- WRITTEN EXERCISE: Switch every "Select" in the records below to "Choose", and reproduce them otherwise unchanged, leaving out the pictures.

- EXTRACTED RECORDS:
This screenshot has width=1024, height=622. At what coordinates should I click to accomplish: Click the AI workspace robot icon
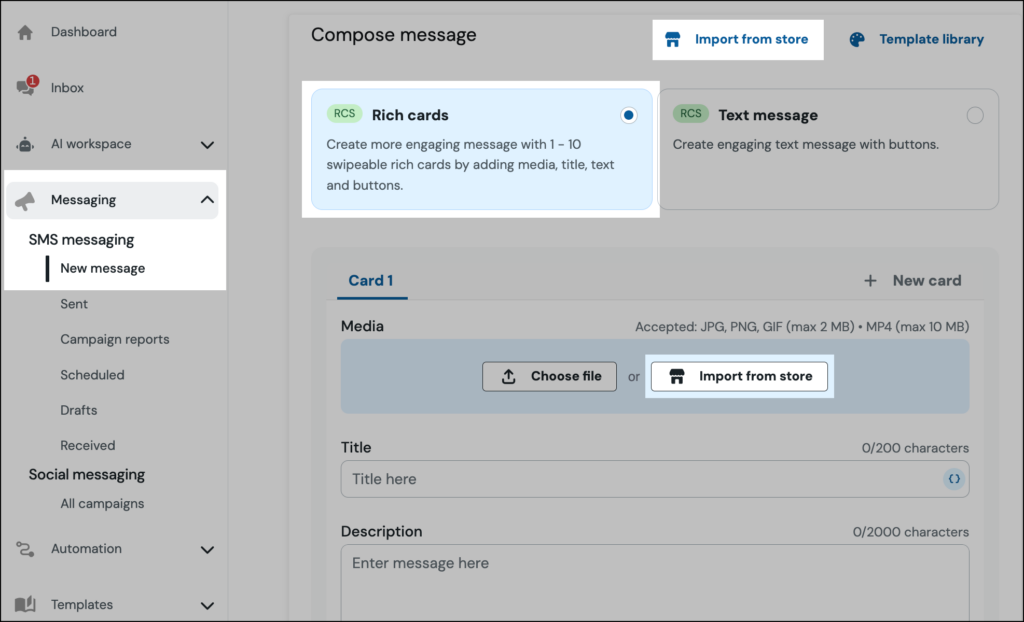26,144
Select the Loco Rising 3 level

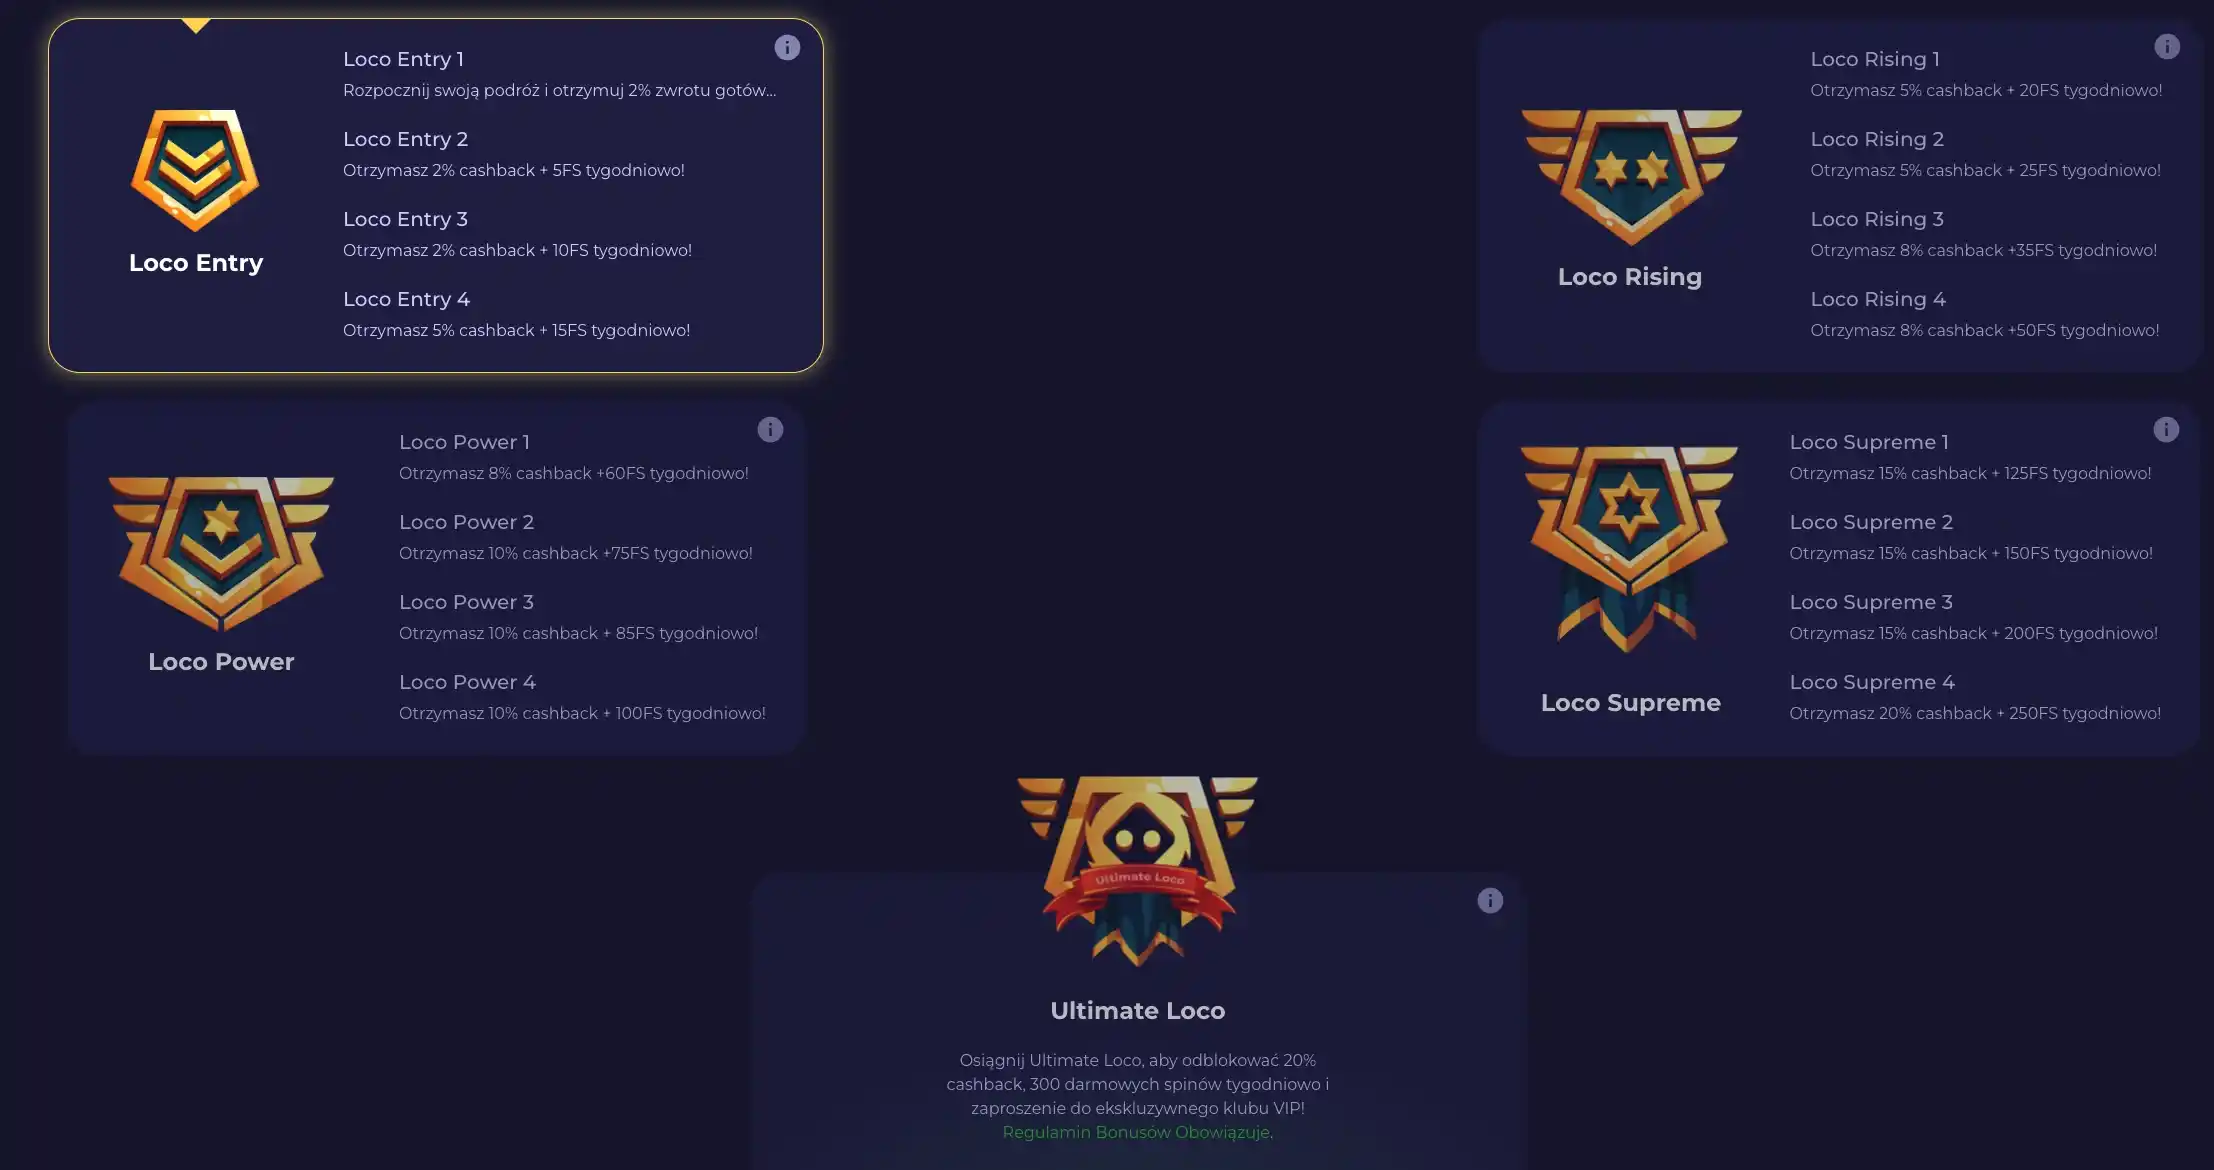1983,234
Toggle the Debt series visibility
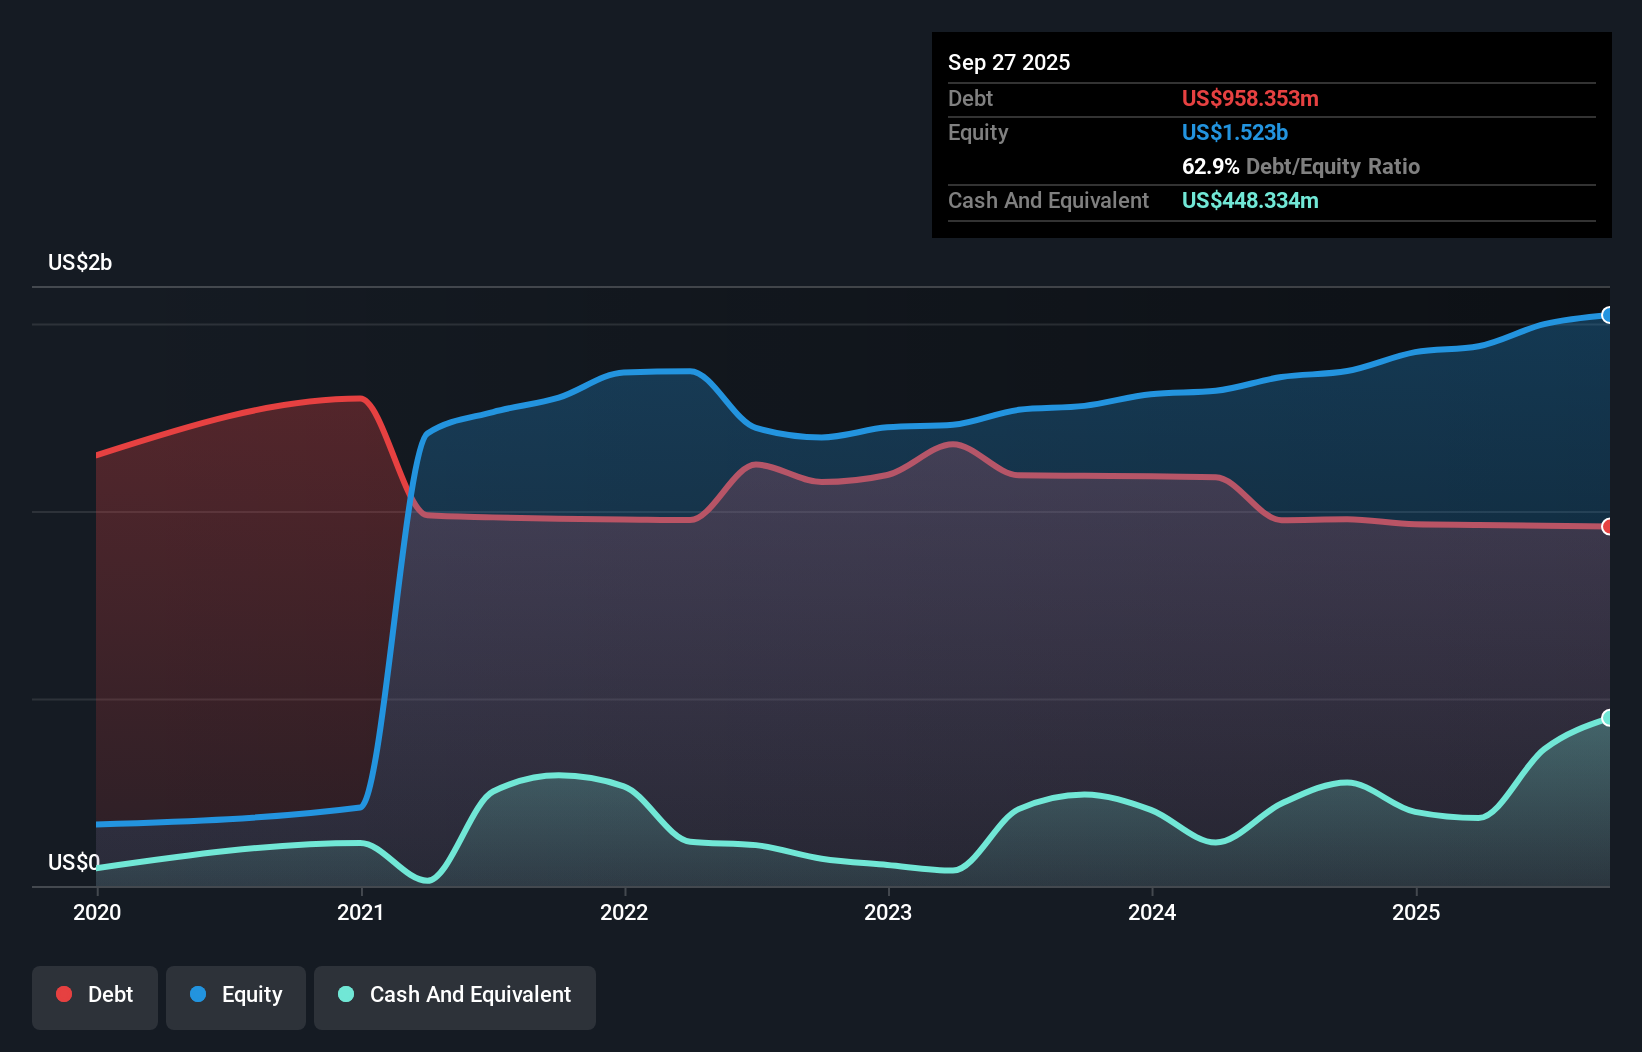The width and height of the screenshot is (1642, 1052). tap(95, 995)
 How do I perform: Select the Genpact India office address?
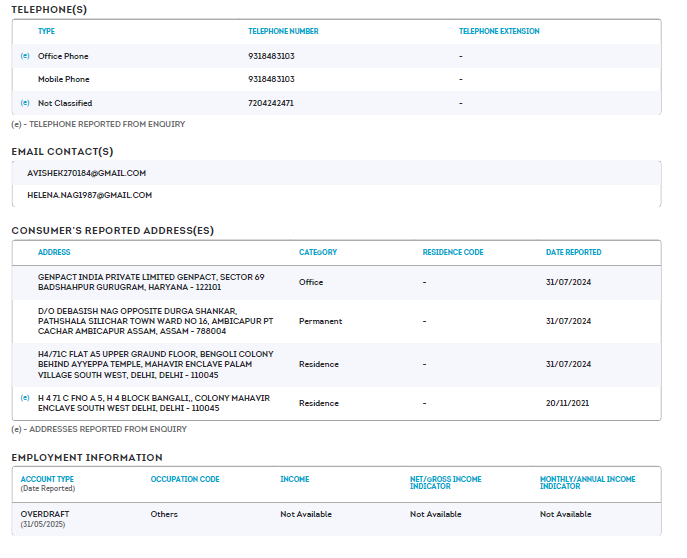(x=150, y=282)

- ANSWER TO THIS PROBLEM:
This screenshot has width=1024, height=622. At what coordinates should I click to accomplish: Click the AI workspace robot icon
26,144
Choose the Loco Rising 3 level

1983,234
Toggle the Debt series visibility
The width and height of the screenshot is (1642, 1052). tap(95, 995)
 How do I perform: Choose the Genpact India office address?
(x=150, y=282)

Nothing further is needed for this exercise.